Restoration

Telangana government to restore Hyderabad’s iconic Nizam-era Mir Alam Mandi

Published : September 06, 2021 14:18 IST

The Mir Alam Mandi, a 2019 photograph. Photo: G. RAMAKRISHNA

In a move that has been widely welcomed by both social and heritage activists, the Telangana government has announced the restoration of the iconic Mir Alam Mandi.

In a move that has been widely welcomed by both social and heritage activists, the Telangana government has announced the restoration of the iconic Mir Alam Mandi. Located in the State’s capital Hyderabad and located close to the 1591-built Charminar, the 200-year-old bustling mandi (market) which epitomises a glorious past is spread over a five-acre parcel of land and consists of 43 shops that are operated by around 300 vendors.

Over the past several years, the kaman (arch) of the Mir Alam Mandi, which was erected during the the Nizam era and stands at the entrance to the market, has begun to chip and crumble. The constant passing of vehicles through the kaman has only exasperated the situation—chunks of concrete from the structure keep falling off because of the vibrations. A situation that worsens during the monsoons. The falling chunks of concrete had begun to pose a serious threat to visitors to one of Hyderabad’s oldest market.

The increasingly dilapidated condition of the kaman and the apathy from the authorities towards the heritage structure had caused consternation among heritage lovers, who have consistently demanded its restoration. Almost two years ago, the authorities had erected iron pillars in an attempt to shore up and support the weight of the arch. But the iron pillars were at best a temporary fix. One of the pillars is also in a very bad condition.

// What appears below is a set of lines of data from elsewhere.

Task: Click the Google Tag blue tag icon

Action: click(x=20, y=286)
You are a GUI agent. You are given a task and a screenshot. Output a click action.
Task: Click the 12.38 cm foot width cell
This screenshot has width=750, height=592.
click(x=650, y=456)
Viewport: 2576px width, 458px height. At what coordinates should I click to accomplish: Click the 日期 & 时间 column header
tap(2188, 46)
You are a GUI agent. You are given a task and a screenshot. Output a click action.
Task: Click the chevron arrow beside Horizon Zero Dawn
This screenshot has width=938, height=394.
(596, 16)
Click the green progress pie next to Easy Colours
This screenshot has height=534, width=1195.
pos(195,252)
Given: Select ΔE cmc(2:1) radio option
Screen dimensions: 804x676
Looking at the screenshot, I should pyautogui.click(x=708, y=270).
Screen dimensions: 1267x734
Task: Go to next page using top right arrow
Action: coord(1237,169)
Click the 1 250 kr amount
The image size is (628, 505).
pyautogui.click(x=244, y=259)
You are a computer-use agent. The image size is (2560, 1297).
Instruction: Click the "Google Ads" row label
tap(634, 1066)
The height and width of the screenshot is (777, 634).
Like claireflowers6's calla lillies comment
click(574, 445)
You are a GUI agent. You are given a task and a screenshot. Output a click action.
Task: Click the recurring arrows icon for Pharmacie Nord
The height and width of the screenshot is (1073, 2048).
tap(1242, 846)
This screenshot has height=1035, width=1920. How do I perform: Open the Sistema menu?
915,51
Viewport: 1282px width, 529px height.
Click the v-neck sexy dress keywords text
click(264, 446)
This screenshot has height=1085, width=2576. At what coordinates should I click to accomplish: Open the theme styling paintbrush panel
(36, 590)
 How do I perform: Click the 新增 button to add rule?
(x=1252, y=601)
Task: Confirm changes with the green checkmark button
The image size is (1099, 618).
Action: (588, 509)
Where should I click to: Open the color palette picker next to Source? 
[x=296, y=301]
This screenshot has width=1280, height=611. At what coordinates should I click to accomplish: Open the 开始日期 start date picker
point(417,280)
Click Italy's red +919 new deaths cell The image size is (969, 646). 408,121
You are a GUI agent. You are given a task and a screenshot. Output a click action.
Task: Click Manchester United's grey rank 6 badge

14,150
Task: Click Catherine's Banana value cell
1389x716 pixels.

Announcing the Telangana government’s decision on September 3 to restore the Mir Alam Mandi, Arvind Kumar, Special Chief Secretary (Urban Development), said that the restoration of the arch would revive and restore the historic market to its original glory.

Work on the restoration of the four lofty arches known as the Char Kaman (meaning four gates) that were constructed in 1592 near the Charminar is also progressing. While restoration work on two of the four historical arches—the Charminar Kaman and the Machli Kaman—have been completed, work on the remaining two—the Kali Kaman and the Sher-e-Batil-Ki-Kaman—are currently being undertaken. The Char Kaman has been notified as a heritage structure by INTACH. There are also plans afoot to restore the historic Nampally Sarai near the Hyderabad railway station.